■ Problem 1 ■
Answer these about the ProStreet review:
(a) At what speed does the review picture flying through intersections in earlier games?
(b) What kind of racer has the series been turned into?
(c) What game does the reviewer say ProStreet feels closer to?
■ Problem 2 ■
In the ProStreet review, what steps does a player go through before realizing this is not the NFS they've come to know? List them all.

■ Quoted passage ■
>>>>
Need For Speed ProStreet Review (Xbox 360)
I have to give EA a little bit of credit here. It must be a very tough decision to take a proven cash cow franchise like Need for Speed and change its direction. Taking the series that has become well known as a free-roaming, open-ended racing game and turning it into a circuit racer had to have the bean counters at EA nervous, and with good reason—NFS games cater to the largest market available, with the widest audience. When you pigeon hole it into a “legalized” circuit racing scene, you’re going to turn off a lot of people. The flip side is that you’ll find gamers who don’t traditionally enjoy the NFS style of game finding a bit more fun than they’re accustomed to having with the series. I’m definitely the latter. If you’re on the fence, read on.
As you have probably seen or heard already, the NFS franchise took a major turn with its latest iteration in Pro Street. Gone are the days of roaming the streets, running red lights and flying through intersections at 180 miles per hour. You won’t find cops to outrun or any laws to break (other than the laws of physics). What you will find, if you get past the fact that it barely feels like a NFS game and closer to a “Forza Lite”, is a pretty entertaining racing game. It will be pretty tough to ignore the drastic changes in the title, that’s for sure…but if you spend some time with it, you can actually find yourself having a decent bit of fun here. After you’ve gone through a few race days, upgraded cars, and really started tuning for track types, you’ll realize this is not the NFS that you’ve come to know. It’s a whole new breed, but that breed certainly won’t appeal to everyone.
<<<<
■ Extracted entries ■
>>>>
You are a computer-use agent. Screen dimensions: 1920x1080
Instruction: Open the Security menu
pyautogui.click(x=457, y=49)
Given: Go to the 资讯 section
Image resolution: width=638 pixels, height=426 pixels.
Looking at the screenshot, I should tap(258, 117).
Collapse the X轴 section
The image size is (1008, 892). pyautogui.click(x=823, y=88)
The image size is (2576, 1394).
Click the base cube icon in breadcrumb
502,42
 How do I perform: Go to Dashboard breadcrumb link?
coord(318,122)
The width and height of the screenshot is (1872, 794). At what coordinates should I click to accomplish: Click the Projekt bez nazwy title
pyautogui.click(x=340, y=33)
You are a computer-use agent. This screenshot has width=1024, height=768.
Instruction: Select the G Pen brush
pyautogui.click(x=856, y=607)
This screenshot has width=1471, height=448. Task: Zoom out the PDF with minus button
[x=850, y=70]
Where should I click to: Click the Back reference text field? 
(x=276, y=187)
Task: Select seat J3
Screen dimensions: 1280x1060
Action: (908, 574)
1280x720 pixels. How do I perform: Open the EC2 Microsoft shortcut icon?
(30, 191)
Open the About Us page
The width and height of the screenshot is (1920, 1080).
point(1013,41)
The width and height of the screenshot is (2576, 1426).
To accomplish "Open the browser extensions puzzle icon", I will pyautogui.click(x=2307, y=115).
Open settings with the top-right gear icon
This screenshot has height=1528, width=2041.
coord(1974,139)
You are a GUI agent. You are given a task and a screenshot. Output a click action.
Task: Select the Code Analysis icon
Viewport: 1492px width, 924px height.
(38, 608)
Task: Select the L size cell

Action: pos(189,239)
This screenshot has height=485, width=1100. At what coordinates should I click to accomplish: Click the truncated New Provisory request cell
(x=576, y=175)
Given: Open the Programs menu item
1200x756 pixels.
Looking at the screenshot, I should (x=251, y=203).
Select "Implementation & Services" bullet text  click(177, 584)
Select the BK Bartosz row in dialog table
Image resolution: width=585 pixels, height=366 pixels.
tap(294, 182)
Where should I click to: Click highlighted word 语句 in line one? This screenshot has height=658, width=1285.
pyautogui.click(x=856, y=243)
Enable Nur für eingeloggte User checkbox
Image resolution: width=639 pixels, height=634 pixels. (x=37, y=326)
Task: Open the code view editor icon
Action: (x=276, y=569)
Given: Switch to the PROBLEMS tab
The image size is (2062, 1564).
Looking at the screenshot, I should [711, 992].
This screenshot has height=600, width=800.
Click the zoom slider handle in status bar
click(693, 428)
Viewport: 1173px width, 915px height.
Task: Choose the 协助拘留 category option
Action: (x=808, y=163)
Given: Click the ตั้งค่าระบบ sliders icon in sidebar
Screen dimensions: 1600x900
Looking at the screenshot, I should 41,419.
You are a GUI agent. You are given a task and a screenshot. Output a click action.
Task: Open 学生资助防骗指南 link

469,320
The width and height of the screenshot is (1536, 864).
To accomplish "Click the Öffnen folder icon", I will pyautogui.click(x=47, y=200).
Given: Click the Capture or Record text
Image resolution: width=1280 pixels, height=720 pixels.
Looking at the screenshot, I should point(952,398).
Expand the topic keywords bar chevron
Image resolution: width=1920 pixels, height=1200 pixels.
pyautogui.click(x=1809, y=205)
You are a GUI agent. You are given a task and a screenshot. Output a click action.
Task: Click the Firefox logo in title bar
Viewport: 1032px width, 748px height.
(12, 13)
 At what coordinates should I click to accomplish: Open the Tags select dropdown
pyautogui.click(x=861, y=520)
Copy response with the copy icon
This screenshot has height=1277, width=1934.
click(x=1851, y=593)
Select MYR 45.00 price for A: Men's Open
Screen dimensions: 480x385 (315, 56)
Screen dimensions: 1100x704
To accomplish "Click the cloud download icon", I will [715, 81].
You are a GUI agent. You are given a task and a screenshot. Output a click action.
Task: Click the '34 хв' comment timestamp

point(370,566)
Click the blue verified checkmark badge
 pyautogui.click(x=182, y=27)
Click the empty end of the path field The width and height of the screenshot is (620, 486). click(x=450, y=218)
<<<<
■ Complete answer 1 ■
(a) 180 miles per hour
(b) A circuit racer
(c) "Forza Lite"

■ Complete answer 2 ■
- Going through a few race days
- Upgrading cars
- Really starting to tune for track types